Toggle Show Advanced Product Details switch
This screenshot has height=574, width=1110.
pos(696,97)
--
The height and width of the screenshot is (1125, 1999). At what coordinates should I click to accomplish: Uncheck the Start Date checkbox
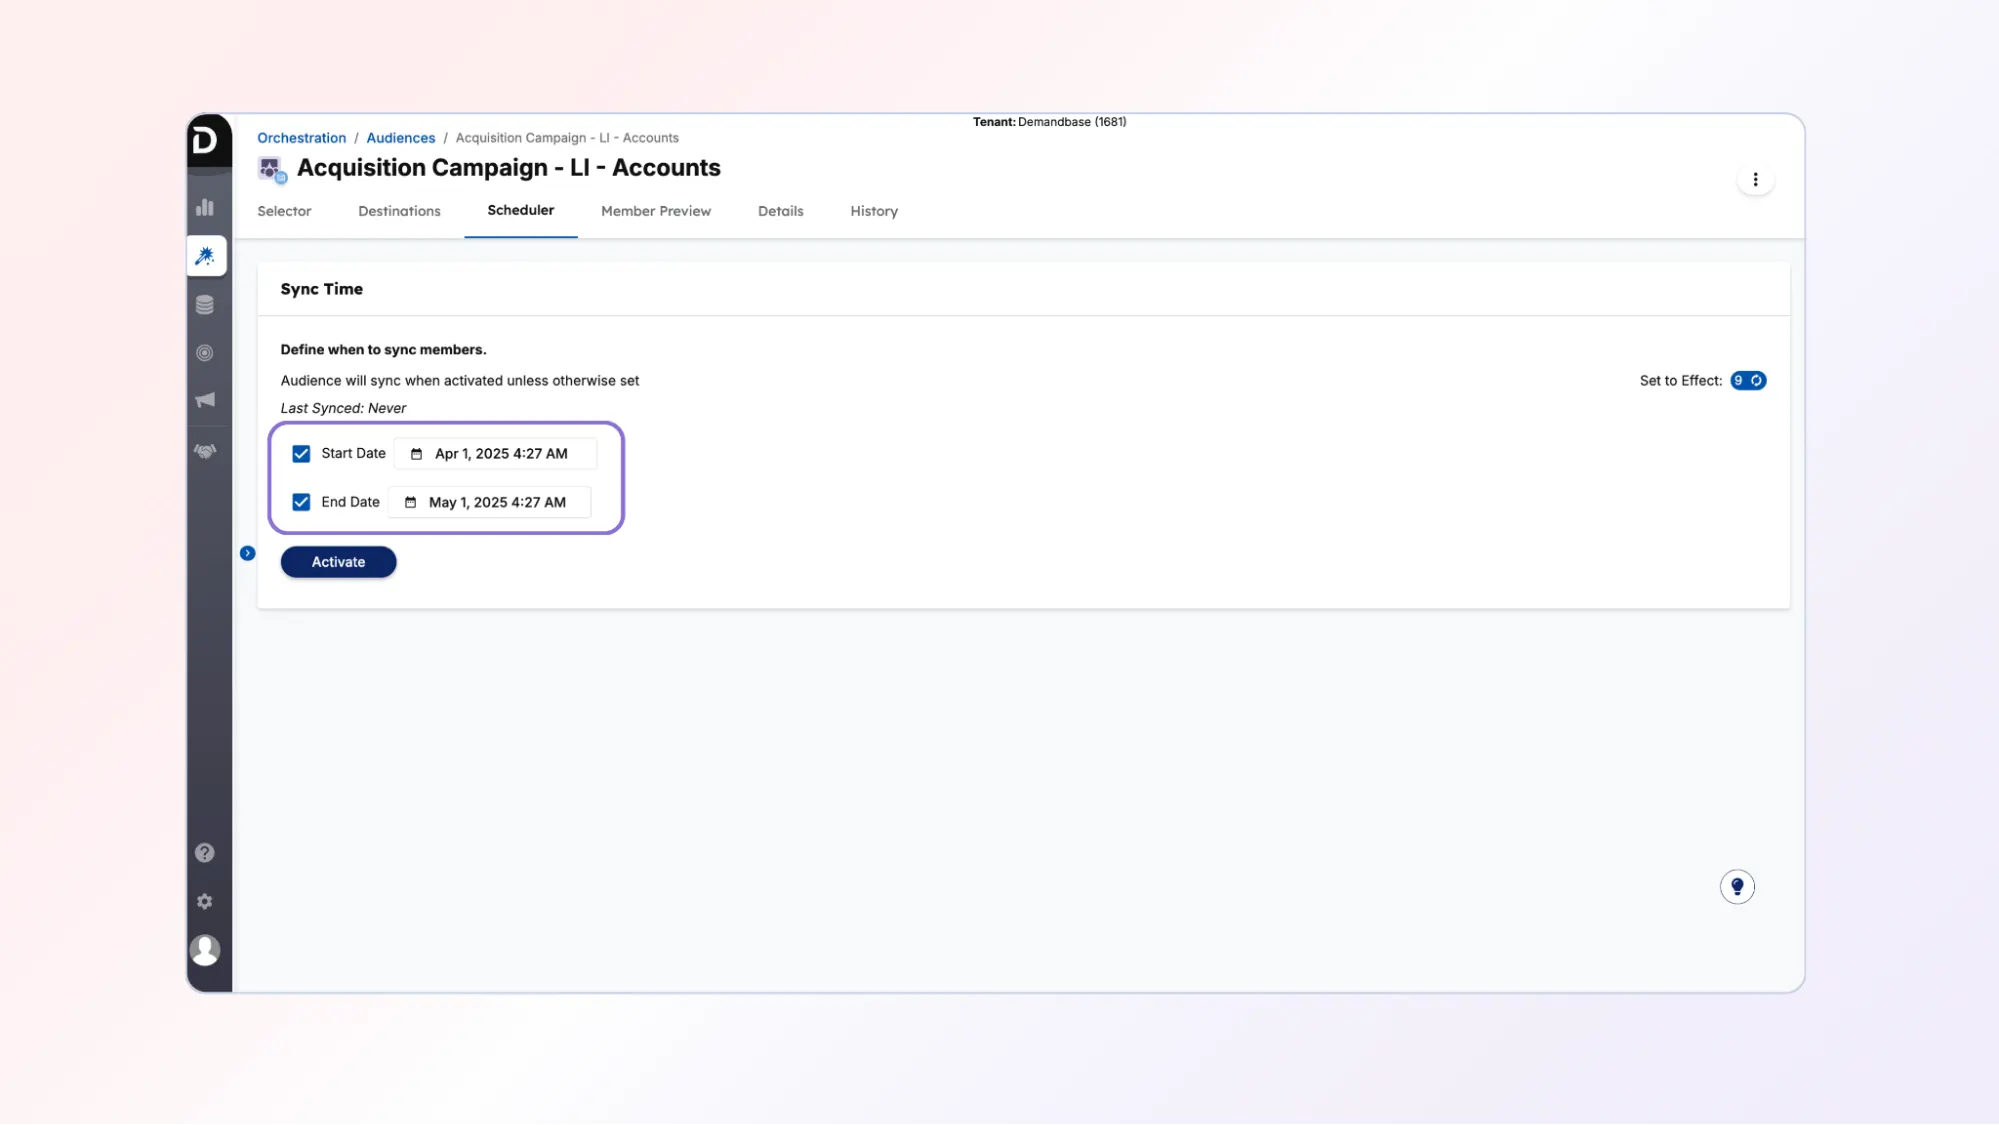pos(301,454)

> [GIVEN PROBLEM]: Rewrite the material from the line with "Toggle Show Advanced Product Details switch" up to and including the line with "pos(696,97)", changing "Advanced" to "Basic" and leaving everything else as it stands.

> [THE SOLUTION]:
Toggle Show Basic Product Details switch
This screenshot has height=574, width=1110.
pos(696,97)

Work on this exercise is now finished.